RADARMAJALENGKA.COM— Bupati Majalengka Eman Suherman melakukan inspeksi mendadak (sidak) ke lokasi galian di Jalan Lingkar Baribis, Sabtu (19/10/2025).
Sidak yang terekam dalam video berdurasi 1 menit 41 detik dan diunggah melalui akun media sosial resmi bupati itu memperlihatkan Eman langsung menginstruksikan penghentian aktivitas penggalian yang dinilai merusak lingkungan setempat.
Dalam rekaman tersebut, Bupati tampak serius saat menelpon seorang pejabat terkait sambil meninjau kondisi lokasi.
Ia mengekspresikan kekecewaan dan kekhawatiran atas tindakan penggalian menggunakan alat berat yang menurutnya merusak tanah dan berisiko terhadap pemukiman warga.
“Saya perhatikan ini tanah Majalengka yang digali dengan ruksak seperti ini. Tolong hentikan, besok tutup ya, mulai tutup ya,” ucapnya dalam video.
Sidak Bupati dikawal oleh personel Satuan Polisi Pamong Praja (Satpol PP) Kabupaten Majalengka.
Di lokasi, Eman meminta agar petugas segera memanggil pihak pelaksana galian dan menindaklanjuti perizinan kegiatan tersebut.

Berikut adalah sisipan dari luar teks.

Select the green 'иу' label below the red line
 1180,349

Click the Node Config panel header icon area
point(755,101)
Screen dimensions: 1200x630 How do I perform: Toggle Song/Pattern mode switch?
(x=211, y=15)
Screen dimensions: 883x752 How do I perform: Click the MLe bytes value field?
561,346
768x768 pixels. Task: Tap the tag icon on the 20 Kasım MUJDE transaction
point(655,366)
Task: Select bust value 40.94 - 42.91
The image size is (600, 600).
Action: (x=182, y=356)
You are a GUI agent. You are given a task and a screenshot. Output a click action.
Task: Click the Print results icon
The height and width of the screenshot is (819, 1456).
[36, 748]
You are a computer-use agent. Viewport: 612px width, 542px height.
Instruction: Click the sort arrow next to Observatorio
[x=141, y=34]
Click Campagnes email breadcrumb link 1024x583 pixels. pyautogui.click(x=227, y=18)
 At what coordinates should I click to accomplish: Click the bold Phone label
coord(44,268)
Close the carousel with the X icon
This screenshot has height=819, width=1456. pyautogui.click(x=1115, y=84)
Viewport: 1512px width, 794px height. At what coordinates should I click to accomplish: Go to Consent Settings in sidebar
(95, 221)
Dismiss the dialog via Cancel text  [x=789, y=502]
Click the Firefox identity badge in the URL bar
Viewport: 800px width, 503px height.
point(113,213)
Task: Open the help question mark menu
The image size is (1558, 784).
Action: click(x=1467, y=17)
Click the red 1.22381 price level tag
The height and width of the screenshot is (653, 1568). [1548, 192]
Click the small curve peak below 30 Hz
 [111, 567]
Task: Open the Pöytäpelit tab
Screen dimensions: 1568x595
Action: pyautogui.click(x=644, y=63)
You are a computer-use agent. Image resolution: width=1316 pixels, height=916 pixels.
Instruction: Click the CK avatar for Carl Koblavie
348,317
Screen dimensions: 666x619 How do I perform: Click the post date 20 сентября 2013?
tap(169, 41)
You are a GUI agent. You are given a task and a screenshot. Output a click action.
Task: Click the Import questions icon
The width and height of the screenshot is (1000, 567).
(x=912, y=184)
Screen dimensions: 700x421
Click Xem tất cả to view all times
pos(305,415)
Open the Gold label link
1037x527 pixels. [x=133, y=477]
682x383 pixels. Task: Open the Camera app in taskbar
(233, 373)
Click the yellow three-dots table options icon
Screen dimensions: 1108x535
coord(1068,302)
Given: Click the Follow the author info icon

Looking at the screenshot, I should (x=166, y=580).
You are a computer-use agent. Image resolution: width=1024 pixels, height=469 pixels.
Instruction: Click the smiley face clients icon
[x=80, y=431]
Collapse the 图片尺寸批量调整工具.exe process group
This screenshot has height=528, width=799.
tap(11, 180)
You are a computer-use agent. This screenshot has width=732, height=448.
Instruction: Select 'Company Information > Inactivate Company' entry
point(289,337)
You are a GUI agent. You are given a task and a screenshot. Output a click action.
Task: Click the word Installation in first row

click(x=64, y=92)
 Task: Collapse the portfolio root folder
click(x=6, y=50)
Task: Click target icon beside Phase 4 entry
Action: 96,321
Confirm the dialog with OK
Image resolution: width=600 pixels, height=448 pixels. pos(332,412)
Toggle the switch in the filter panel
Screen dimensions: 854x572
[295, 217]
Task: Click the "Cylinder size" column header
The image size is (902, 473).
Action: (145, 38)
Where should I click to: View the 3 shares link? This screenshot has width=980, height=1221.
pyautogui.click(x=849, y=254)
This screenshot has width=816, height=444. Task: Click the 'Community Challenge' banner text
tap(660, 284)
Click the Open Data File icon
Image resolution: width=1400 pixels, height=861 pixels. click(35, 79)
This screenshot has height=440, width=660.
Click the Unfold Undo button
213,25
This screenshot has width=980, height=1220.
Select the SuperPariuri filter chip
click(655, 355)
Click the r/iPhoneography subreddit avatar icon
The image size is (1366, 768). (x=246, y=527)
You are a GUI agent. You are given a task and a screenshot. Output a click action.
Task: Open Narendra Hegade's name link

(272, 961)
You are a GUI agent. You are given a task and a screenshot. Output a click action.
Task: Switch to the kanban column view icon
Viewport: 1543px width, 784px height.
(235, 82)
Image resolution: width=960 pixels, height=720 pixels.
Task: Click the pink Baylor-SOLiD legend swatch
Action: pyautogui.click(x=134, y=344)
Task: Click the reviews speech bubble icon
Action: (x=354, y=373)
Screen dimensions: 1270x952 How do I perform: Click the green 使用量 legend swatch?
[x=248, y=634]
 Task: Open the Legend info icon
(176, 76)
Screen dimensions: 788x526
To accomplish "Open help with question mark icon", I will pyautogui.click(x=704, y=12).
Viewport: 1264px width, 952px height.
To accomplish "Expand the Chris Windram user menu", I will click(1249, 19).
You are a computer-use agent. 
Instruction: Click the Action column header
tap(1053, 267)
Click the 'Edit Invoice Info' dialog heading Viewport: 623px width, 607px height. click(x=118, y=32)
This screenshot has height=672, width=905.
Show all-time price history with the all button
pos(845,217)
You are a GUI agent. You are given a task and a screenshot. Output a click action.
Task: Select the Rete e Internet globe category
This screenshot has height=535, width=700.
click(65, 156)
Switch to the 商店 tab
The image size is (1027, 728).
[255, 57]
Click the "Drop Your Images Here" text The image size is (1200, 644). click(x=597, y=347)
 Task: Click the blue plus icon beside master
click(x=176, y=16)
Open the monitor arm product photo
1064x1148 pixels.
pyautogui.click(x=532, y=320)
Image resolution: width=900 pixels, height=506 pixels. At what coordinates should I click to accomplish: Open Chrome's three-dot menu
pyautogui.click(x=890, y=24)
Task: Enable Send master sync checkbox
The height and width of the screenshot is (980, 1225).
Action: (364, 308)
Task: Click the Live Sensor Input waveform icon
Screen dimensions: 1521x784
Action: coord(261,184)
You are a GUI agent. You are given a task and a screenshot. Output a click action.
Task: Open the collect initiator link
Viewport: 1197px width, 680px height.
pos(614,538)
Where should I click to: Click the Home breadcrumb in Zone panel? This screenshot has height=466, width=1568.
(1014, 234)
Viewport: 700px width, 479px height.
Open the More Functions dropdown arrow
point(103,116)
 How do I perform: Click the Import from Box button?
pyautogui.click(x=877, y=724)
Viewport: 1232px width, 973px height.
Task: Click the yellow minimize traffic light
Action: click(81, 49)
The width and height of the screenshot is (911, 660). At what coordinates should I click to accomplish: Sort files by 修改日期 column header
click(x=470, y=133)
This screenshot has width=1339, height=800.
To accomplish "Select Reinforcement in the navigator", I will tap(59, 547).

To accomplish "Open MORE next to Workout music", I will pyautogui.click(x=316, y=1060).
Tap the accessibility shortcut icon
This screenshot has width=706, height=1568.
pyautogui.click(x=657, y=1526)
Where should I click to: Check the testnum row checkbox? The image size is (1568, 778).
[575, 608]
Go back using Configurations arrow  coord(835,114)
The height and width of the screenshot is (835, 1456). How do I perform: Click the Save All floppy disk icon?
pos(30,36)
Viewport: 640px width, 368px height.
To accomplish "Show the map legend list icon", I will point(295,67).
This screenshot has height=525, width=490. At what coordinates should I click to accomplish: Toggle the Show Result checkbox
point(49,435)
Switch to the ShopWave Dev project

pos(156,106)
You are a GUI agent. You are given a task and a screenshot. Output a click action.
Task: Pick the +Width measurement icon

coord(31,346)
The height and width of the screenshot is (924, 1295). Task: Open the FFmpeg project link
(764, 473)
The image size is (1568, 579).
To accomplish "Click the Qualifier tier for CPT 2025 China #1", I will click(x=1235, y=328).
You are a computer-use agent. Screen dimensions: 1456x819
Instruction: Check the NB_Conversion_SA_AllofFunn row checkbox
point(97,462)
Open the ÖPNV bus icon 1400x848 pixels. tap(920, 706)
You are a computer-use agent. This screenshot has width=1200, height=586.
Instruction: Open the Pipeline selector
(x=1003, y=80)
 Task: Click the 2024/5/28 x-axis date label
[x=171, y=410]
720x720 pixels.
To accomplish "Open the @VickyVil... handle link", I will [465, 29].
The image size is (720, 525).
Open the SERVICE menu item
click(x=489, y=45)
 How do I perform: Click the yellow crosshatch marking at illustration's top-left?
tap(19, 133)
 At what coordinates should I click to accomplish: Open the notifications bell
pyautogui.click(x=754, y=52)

Dalam percakapan telepon yang terdengar dalam video, bupati mengingatkan potensi konsekuensi hukum bagi pelaku apabila terbukti beroperasi tanpa izin.
“Kalau saya kejar dengan pidana, kamu akan kena loh,” tegasnya.
Selain menginstruksikan penghentian aktivitas, Bupati juga menyampaikan empati terhadap warga yang terdampak.
Di salah satu adegan, ia menunjuk sebuah rumah yang disebutnya mengalami kerusakan akibat getaran atau pergeseran tanah: “Waduh, ini terhancur rumah pak ini. Gimana ini? Tulis pak, panggil itu orangnya.” Pernyataan itu menunjukkan kekhawatiran pemerintah daerah terhadap keselamatan dan kepentingan warga lokal.
Eman menegaskan wilayah tersebut bukan termasuk zona yang diizinkan untuk penggalian. Ia menyoroti kebutuhan menjaga kelestarian alam dan tanah di Majalengka.